Tra i suoi progetti c’è una nuova serie noir che esplora il periodo tra la caduta del nazismo e l’inizio della Guerra Fredda: quanto rilievo viene dato al tema della «continuità»?
Sarà il cuore di questi romanzi. Le élite che aiutarono Hitler a raggiungere il potere hanno continuato ad avere una grande influenza nel paese anche dopo la caduta del suo regime. Si parlerà, tra le altre cose, dell’«Organizzazione Gehlen», il precursore del servizio segreto della Rft, formata da molti ex SS. La serie si svolgerà tra il 1946 e il 1949, quando furono fondati i due nuovi stati tedeschi: gli anni che videro fallire il tentativo di denazificazione della società tedesca. Una gran parte della popolazione pensava ancora che Hitler fosse stato un buon statista e che avesse avuto ragione a colpire gli ebrei. Questa profonda continuità delle coscienze fu messa in discussione solo dal Sessantotto, quando la nuova generazione chiese conto ai propri genitori di cosa avevano fatto durante il nazismo.

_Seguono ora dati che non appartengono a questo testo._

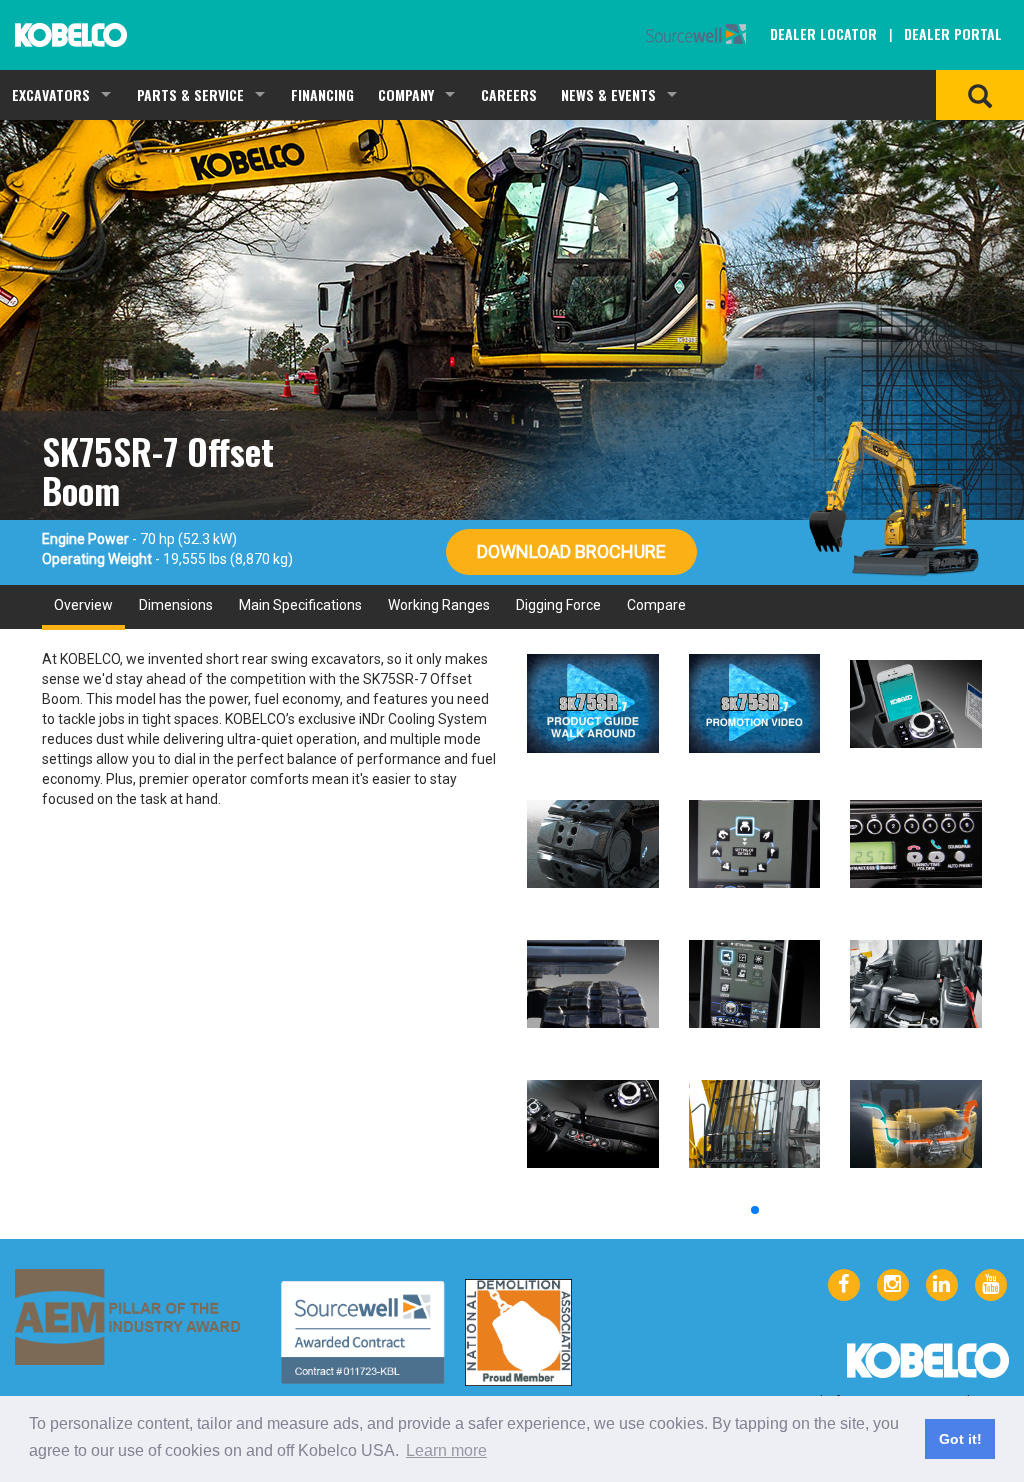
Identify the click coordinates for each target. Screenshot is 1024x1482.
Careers (509, 94)
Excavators (51, 94)
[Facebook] (844, 1285)
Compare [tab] (656, 605)
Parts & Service (190, 94)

Grazie alle affermazioni elettorali della nuova destra, nazionalismo e revisionismo storico tornano nel dibattito pubblico tedesco, come reagisce il mondo della cultura?
Si deve essere consapevoli della propria responsabilità politica. Non puoi cambiare il mondo con un romanzo o un film, ma puoi contribuire a creare un clima che contrasti la diffusione della malattia nazionalista. Di fronte all’avanzata dell’Alternative für Deutschland, abbiamo diffuso le foto di molti scrittori che spiegavano di votare contro quelle idee. Poi, però su Facebook ho scoperto che alcuni dei miei lettori avevano votato per l’AfD e ho capito che è più facile arrivare a queste persone attraverso quello che scrivo che attraverso le mie opinioni. Credo che la chiave sia raccontare cose che invitino a riflettere, piuttosto che dispensare delle prediche.